■ **Selected passage**
▼

Power and Sample Size Simulation: Superficial Face Judgment

Vignette Setup:

Project/Data Title:

Deep models of superficial trait inferences

Data provided by: Jordan W. Suchow

Project/Data Description:

The diversity of human faces and the contexts in which they appear gives rise to an expansive stimulus space over which people infer psychological traits (e.g., trustworthiness or alertness) and other attributes (e.g., age or adiposity). Machine learning methods, in particular deep neural networks, provide expressive feature representations of face stimuli, but the correspondence between these representations and various human attribute inferences is difficult to determine because the former are high-dimensional vectors produced via black box optimization algorithms. In this paper, we combined deep generative image models with over 1 million judgments to model inferences of more than 30 attributes over a comprehensive latent face space. The predictive accuracy of the model approached human interrater reliability, which simulations suggest would not have been possible with fewer faces, fewer judgments, or lower-dimensional feature representations. The model can be used to predict and manipulate inferences with respect to arbitrary face photographs or to generate synthetic photorealistic face stimuli that evoke impressions tuned along the modeled attributes.

In sum, the dataset contains 1.14 million ratings across 1000 items and 34 traits by 5,000 participants. NOTE: The trait trustworthy in the dataset was collected twice, so the trait column has 35 traits.

Methods Description:

For the attribute model studies, we used a between-subjects design where participants evaluated faces with respect to each attribute. Participants first consented. Then they completed a preinstruction agreement to answer open-ended questions at the end of the study. In the instructions, participants were given 25 examples of face images in order to provide a sense of the diversity they would encounter during the experiment. Participants were instructed to rate a series of faces on a continuous slider scale where extremes were bipolar descriptors such as “trustworthy” to “not trustworthy.” We did not supply definitions of each attribute to participants and instead relied on participants’ intuitive notions for each.

Each participant then completed 120 trials with the single attribute to which they were assigned. One hundred of these trials displayed images randomly selected (without replacement) from the full set; the remaining 20 trials were repeats of earlier trials, selected randomly from the 100 unique trials, which we used to assess intrarater reliability. Each stimulus in the full set was judged by at least 30 unique participants.

At the end of the experiment, participants were given a survey that queried what participants believed we were assessing and asked for a self-assessment of their performance and feedback on any potential points of confusion, as well as demographic information such as age, race, and gender. Participants were given 30 min to complete the entire experiment, but most completed it in under 20 min. Each participant was paid $1.50.

Data Location:

https://github.com/jcpeterson/omi

## Please set the work directory to the folder containing the scripts and data
face_data <- import("data/suchow_data.csv.zip")

▲

■ **Set task 1**
Could you set down, word for word, the part of the face judgment vignette from "At the end of the experiment, participants" up to and including "was paid $1.50."?
■ **Set task 2**
Can you resume the superficial face judgment vignette, continuing right after its final line?

■ **Data section**
▼

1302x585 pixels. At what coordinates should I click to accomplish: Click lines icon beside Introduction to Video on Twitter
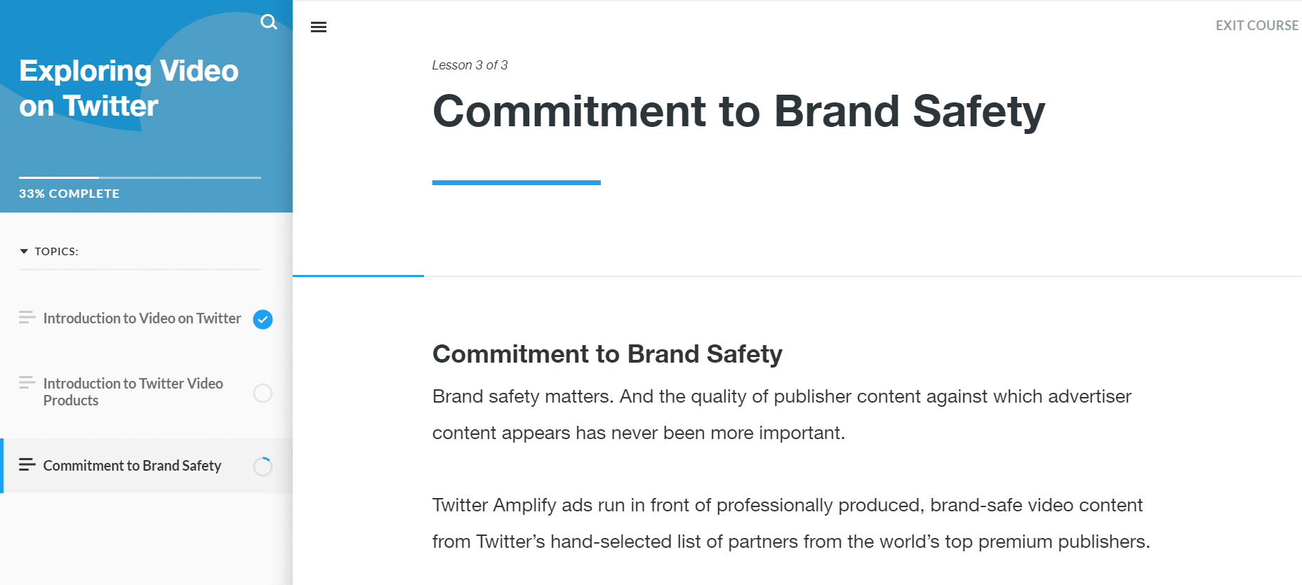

▲

■ **Written response 1**
At the end of the experiment, participants were given a survey that queried what participants believed we were assessing and asked for a self-assessment of their performance and feedback on any potential points of confusion, as well as demographic information such as age, race, and gender. Participants were given 30 min to complete the entire experiment, but most completed it in under 20 min. Each participant was paid $1.50.

■ **Written response 2**
str(face_data)
#> 'data.frame':    1139300 obs. of  5 variables:
#>  $ participant: int  1256 1256 1256 1256 1256 1256 1256 1256 1256 1256 ...
#>  $ stimulus   : int  63 75 73 64 54 46 23 18 74 49 ...
#>  $ trait      : int  1 1 1 1 1 1 1 1 1 1 ...
#>  $ response   : int  77 99 0 58 69 58 54 47 24 71 ...
#>  $ rt         : int  4413 3518 5248 4167 3703 6304 4774 4480 2974 3359 ...

Date Published:

2022-04-15

Dataset Citation:

Peterson, J. C., Uddenberg, S., Griffiths, T., Todorov, A., & Suchow, J. W. (2022). Deep models of superficial face judgments. Proceedings of the National Academy of Sciences (PNAS).

Keywords:

first impressions, social perception, face perception

Use License:

https://creativecommons.org/licenses/by-nc-sa/4.0/

Geographic Description - City/State/Country of Participants:

For the attribute model studies, we used Amazon Mechanical Turk to recruit a total of 4,157 participants across 10,974 sessions, of which 10,633 (≈ 97%) met our criteria for inclusion. Participants identified their gender as female (2,065) or male (2,053), preferred not to say (21), or did not have their gender listed as an option (18). The mean age was ∼39 y old. Participants identified their race/ethnicity as either White (2,935), Black/African American (458), Latinx/a/o or Hispanic (158), East Asian (174), Southeast Asian (71), South Asian (70), Native American/American Indian (31), Middle Eastern (12), Native Hawaiian or Other Pacific Islander (3), or some combination of two or more races/ethnicities (215). The remaining participants either preferred not to say (22) or did not have their race/ethnicity listed as an option (8). Participants were recruited from the United States.

Column Metadata:

metadata <- import("data/suchow_metadata.xlsx")

flextable(metadata) %>% autofit()

Variable Name	Variable Description	Type (numeric, character, logical, etc.)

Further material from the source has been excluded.